Ixxu is in a thoroughly modern idiom, but with moments
of shimmering beauty and an overall rhythmic energy which
is quite compulsive, there are all the ingredients one needs
to make an interesting piece all the more rewarding on repeated
hearing. There is something Bartók-like about some of the
gestures, and if you love that great Hungarian’s work you
will surely enjoy Ixxu.
My Illness
is the Medicine I Need has texts taken from Benetton’s
‘Colors’ magazine (issue 47), which has a photo-reportage
of psychiatric hospitals from around the world. . Larcher
explains, “I fished out the sayings that were less explicit,
statements that any of us may have thought in one form or
another. I usually have a fairly hard time with lyric poetry.

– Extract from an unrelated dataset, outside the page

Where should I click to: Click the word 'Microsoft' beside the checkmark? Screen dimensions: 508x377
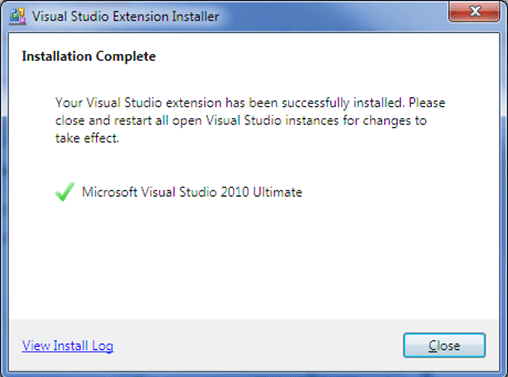click(110, 192)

The more polished and flawless the poem, the less room remains
for music. But here the words function like a magnet, pulling
the music into alignment.” Despite the subject matter there
is little of the alienation you might expect. There is a
little of Stravinsky in Eat and Sleep…and I don’t
know why I’m here… has an almost Pärt like simplicity
of line. Andrea Lauren Brown has quite an attractive and
light vocal sound - by which I don’t mean lightweight -
having plenty of dynamic impact where required and a remarkable
range to go with it.
Mumien (Mummies)
is given an enigmatic programme note by Larcher, but the
association with desiccated remains is aptly represented
by stopped and damped piano strings with dry thumping and
harmonic rich percussive effects. “I write for ‘classical’
musicians who like being challenged”, Larcher says. In his
pieces, notions of virtuosity are pursued to the limits,
raising the expressive energy another notch in degree and
intensity. In Mumien this obsessive quality comes
through in the intense and rhythmically incessant second
movement, marked simply Schneller, while the final
langsam barely exists at all.
Cold Farmer
“was like stepping into the unknown and the threatening”
for the composer, but for the listener there are plenty
of accessible handles. There are some folk-like elements
in the violin, some Shostakovich-like moments of repose,
the stability of pedal notes and ostinati, sometimes transparently
expressive melodic lines, and all of the emotional swings
and roundabouts that you would want from a good string quartet.
There are no direct references to the title, so we are left
wondering as to its origins – maybe even left to invent
our own. “This was land occupied by the loneliest farm imaginable.
Eking a livelihood from ground by turns sodden with unyielding
clay, or arid and sandy shell-strewn grit, had never been
easy. The tradition here was one of pride in adversity,
and the cold farmer had given his whole life to a struggle
against the elements, the environment, and marginal returns
from an unsympathetic economy.” The music here is expressive
but uncompromising, filled with gritty passion and unfulfilled
longings.
Against all
preconceptions and expectations I have enjoyed this typically
well-recorded CD from ECM immensely, and recommend it wholeheartedly.
It’s the musical equivalent of a strong, black cup of coffee
– not something you want at all times of the day, but essential
to get you going when the need is there.